%%
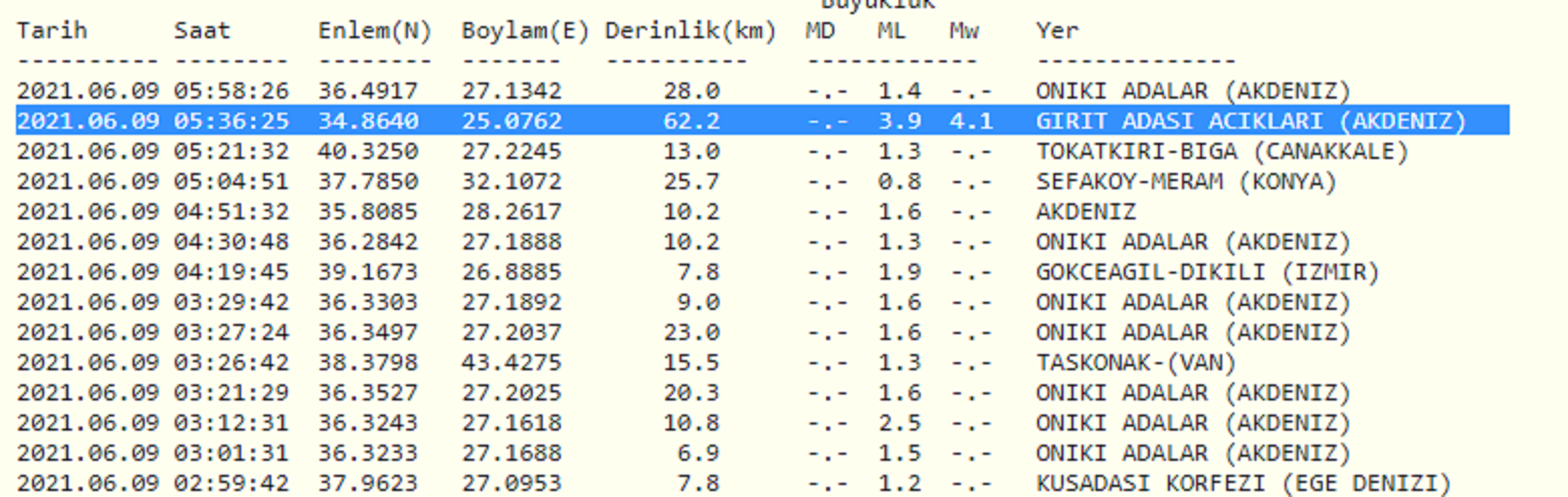
Task: Click the 2.5 magnitude value at 03:12:31
Action: [899, 423]
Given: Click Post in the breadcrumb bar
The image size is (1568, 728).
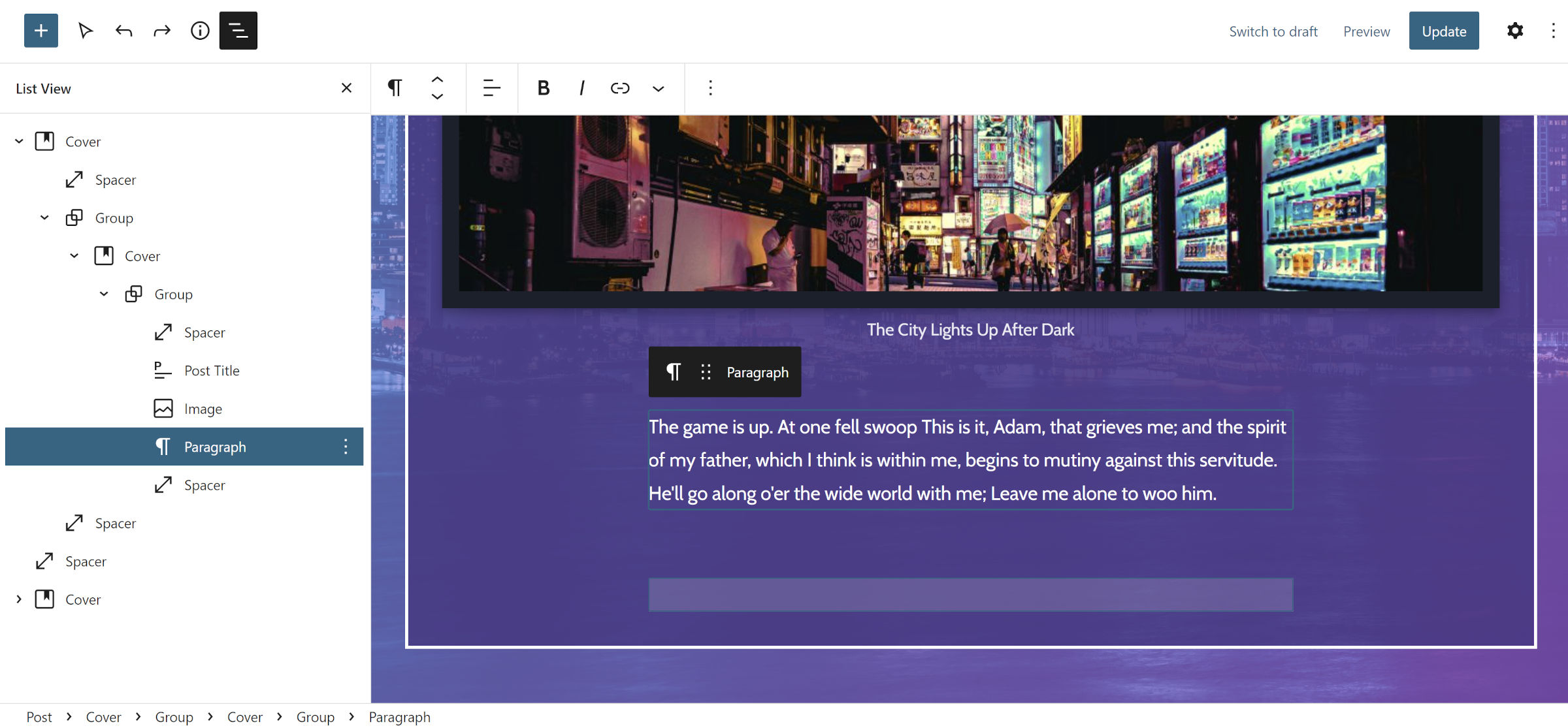Looking at the screenshot, I should pyautogui.click(x=39, y=717).
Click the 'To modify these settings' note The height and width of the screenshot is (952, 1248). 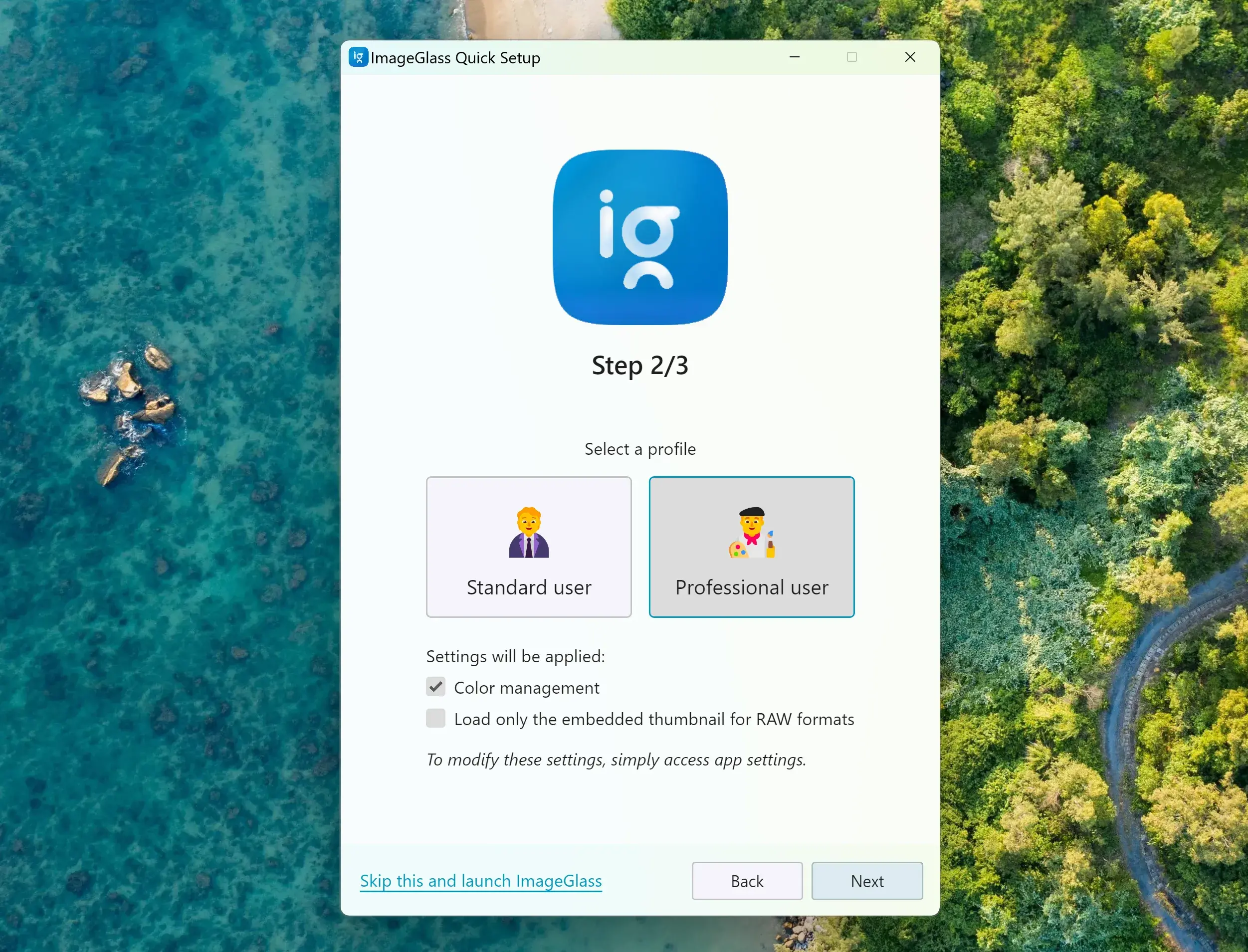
%%
TASK ITEM: Go to the line with "Given: Click Post in the breadcrumb bar" in the entries above. Reproduce that line and each one after it to the end, exactly and without the pictures.

SOLUTION FOR THIS EXERCISE:
Given: Click Post in the breadcrumb bar
The image size is (1568, 728).
Looking at the screenshot, I should pyautogui.click(x=39, y=717).
Click the 'To modify these settings' note The height and width of the screenshot is (952, 1248). 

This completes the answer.